Reputation: 79
I have a remote PG data source where I cannot create custom functions. I have to dump PG data into unicode tables on MSSQL Server 2008 R2. I need an inline PostgreSQL statement that would replace an invalid date with something like '1900-01-01'.
I've done extensive googling to no avail ... thanks.
Upvotes: 4
Views: 14813
Reputation: 95731
PostgreSQL has a much greater range for timestamps than SQL Server does for datetimes. In PostgreSQL, '0214-06-19 00:00:00' is a valid timestamp. So is '0214-06-19 00:00:00 BC'.

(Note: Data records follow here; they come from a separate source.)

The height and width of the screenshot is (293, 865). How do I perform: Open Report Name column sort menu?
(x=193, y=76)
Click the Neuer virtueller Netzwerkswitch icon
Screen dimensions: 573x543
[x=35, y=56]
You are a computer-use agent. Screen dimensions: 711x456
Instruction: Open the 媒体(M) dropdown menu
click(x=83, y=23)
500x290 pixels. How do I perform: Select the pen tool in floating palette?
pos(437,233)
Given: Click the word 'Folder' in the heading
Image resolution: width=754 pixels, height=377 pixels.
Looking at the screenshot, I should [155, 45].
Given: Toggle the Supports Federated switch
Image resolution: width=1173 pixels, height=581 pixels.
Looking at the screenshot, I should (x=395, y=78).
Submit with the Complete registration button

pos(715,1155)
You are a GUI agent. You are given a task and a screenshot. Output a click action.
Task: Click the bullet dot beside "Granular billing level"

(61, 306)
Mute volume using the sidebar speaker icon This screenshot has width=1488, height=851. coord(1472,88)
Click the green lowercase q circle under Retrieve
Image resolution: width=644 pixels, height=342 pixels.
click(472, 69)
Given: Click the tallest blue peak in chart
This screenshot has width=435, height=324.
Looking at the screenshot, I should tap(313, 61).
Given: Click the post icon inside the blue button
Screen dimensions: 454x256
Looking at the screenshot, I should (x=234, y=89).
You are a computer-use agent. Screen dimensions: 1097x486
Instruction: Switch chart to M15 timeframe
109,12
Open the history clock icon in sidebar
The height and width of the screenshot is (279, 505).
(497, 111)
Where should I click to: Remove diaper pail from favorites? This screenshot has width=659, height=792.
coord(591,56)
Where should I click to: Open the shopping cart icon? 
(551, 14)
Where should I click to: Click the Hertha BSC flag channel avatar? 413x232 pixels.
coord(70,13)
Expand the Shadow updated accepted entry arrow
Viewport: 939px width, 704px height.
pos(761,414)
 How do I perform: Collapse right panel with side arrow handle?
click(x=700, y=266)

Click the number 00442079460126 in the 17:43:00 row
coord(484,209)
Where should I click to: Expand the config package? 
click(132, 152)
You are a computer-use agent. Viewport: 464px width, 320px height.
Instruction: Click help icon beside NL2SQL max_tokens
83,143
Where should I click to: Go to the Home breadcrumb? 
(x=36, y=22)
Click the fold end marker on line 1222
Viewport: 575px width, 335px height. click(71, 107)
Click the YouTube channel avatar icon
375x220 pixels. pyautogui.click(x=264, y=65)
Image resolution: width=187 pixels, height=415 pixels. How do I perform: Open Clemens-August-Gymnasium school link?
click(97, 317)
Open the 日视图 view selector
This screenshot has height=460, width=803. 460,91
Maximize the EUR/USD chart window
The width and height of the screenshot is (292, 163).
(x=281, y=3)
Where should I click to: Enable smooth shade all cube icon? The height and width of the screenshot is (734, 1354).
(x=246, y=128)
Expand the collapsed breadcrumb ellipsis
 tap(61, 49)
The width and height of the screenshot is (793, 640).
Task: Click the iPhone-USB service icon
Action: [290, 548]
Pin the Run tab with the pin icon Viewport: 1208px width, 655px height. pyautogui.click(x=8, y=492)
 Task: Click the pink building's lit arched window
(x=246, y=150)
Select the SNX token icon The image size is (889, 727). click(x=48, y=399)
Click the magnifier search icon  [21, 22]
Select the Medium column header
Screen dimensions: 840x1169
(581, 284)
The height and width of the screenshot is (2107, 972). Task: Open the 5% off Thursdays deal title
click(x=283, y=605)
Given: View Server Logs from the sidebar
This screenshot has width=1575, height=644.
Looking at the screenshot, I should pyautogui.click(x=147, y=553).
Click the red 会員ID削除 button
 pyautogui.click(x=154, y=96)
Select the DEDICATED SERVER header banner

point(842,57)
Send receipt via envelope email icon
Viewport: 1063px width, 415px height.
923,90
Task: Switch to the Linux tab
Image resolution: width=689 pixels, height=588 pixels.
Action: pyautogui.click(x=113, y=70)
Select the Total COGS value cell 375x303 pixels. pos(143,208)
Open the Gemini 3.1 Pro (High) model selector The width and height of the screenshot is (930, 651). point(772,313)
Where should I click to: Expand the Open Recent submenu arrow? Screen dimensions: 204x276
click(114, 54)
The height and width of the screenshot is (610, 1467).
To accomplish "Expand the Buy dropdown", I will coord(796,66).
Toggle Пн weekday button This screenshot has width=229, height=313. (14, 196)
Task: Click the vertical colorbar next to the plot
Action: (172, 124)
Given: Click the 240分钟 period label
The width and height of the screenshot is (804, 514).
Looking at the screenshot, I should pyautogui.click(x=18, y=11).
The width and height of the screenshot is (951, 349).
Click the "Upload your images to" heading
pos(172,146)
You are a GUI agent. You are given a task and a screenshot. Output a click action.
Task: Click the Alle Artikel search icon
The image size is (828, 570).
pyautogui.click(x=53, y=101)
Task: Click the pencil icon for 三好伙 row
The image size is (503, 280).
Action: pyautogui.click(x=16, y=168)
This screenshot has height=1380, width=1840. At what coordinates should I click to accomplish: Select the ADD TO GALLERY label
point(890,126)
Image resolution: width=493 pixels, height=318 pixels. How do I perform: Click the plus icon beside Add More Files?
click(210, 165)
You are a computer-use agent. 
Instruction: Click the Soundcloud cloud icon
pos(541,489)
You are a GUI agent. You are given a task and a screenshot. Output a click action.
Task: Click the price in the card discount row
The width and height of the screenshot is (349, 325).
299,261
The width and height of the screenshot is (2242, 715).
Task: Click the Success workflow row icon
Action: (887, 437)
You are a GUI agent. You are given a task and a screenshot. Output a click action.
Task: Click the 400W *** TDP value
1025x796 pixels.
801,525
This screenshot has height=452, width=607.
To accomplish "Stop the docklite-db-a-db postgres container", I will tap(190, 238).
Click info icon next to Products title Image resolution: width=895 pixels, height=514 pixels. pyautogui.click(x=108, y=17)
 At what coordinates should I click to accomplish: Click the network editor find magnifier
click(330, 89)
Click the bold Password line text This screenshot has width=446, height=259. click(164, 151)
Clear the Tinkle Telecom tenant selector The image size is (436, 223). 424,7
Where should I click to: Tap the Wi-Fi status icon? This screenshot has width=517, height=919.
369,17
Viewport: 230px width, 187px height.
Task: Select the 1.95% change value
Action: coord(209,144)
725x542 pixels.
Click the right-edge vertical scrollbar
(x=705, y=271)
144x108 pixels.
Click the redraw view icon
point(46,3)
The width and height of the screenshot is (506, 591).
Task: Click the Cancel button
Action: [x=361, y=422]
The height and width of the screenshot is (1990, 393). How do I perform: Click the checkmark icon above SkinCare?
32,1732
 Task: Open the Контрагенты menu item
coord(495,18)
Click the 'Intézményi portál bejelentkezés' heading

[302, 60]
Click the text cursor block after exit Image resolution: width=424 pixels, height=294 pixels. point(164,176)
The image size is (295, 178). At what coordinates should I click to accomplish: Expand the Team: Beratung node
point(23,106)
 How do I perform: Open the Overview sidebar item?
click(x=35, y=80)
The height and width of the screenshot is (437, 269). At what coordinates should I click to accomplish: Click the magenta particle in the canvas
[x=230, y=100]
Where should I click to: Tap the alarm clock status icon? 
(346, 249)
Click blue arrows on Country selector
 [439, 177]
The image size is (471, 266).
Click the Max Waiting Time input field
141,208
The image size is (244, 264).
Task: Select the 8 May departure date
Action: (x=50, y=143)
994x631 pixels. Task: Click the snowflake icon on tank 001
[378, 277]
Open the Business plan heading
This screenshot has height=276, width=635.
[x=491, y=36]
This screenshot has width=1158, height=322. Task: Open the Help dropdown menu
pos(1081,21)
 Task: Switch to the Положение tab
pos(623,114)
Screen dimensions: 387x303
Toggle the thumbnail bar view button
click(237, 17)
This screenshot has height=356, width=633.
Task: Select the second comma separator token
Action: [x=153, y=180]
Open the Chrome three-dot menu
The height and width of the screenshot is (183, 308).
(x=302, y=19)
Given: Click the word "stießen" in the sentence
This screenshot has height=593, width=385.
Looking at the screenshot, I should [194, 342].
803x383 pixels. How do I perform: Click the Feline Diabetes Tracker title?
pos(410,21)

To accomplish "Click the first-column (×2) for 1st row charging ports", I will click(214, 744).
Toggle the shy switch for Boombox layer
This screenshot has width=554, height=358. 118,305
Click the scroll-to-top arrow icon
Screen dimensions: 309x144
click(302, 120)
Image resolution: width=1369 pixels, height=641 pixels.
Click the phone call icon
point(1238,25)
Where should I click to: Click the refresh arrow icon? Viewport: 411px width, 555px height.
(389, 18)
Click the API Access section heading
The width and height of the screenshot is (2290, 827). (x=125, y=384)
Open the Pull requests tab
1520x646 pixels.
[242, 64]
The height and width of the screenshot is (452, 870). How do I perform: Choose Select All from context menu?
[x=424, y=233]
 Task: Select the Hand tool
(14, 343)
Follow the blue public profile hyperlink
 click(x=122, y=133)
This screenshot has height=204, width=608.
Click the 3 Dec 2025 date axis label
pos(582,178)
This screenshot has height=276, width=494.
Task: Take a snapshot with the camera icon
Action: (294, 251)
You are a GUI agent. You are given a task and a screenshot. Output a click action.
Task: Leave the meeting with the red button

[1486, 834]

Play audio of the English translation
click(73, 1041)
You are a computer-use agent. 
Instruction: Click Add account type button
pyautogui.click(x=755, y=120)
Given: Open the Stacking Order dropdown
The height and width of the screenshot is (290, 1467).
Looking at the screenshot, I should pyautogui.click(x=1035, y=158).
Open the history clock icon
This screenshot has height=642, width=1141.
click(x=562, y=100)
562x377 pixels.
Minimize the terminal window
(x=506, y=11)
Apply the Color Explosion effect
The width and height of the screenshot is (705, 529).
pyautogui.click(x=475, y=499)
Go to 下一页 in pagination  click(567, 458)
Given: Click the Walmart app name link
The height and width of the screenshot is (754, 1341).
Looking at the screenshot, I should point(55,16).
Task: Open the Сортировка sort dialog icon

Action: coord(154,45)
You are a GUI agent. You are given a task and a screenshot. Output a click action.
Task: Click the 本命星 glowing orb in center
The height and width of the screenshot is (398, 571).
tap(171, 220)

It's not clear to me whether the result should be a date or a timestamp. But this shows how you should probably approach the problem in PostgreSQL
with data (ts) as (
values (timestamp '0214-06-19 00:00:00'), ('1900-01-01 08:00')
)
select
ts as source_ts,
case when ts < timestamp '1900-01-01' then timestamp '1900-01-01'
else ts
end as altered_ts
from data;
source_ts altered_ts -- 0214-06-19 00:00:00 1900-01-01 00:00:00 1900-01-01 08:00:00 1900-01-01 08:00:00
Assuming every date before 1900 should be 1900-01-01 is kind of risky. The value '0214-06-19' is probably a typo for 2014-06-19.
Upvotes: 5
Reputation: 85368
Cast to char and then format how you would like
SELECT TO_CHAR(date_time_column, 'YYYY-MM-DD') AS mssql_date_format
FROM table_name
WHERE -- your condition here
-- results like: 1900-01-01
Read more here
Upvotes: -1
Reputation: 121804
More complex algorithms in SQL are easier to write (and read) with CTE:
with
syntax as (
select str,
str ~ '^\d{4}-\d{2}-\d{2}$' as syntax_ok,
split_part(str, '-', 1) as syy,
split_part(str, '-', 2) as smm,
split_part(str, '-', 3) as sdd
from test_date),
toint as (
select *,
case when syntax_ok then syy::int else 1900 end yy,
case when syntax_ok then smm::int else 1 end mm,
case when syntax_ok then sdd::int else 1 end dd
from source),
semantics as (
select *,
case
when mm in (1,3,5,7,8,10,12) then dd between 1 and 31
when mm in (4,6,9,11) then dd between 1 and 30
when mm = 2 then
case when yy/4*4 = yy and (yy/100*100 <> yy or yy/400*400 = yy)
then dd between 1 and 29
else dd between 1 and 28 end
else false end as valid
from toint),
result as (
select str,
case when syntax_ok and valid then str
else '1900-01-01' end as date
from semantics)
select * from result
The first query checks syntax and split str
into three parts, the second query casts the parts as integers, and the third query checks semantics.
SQLFiddle.
Your comment shows that you do not need quite as thoroughly checks, but I think that this query can be easily customized to your liking.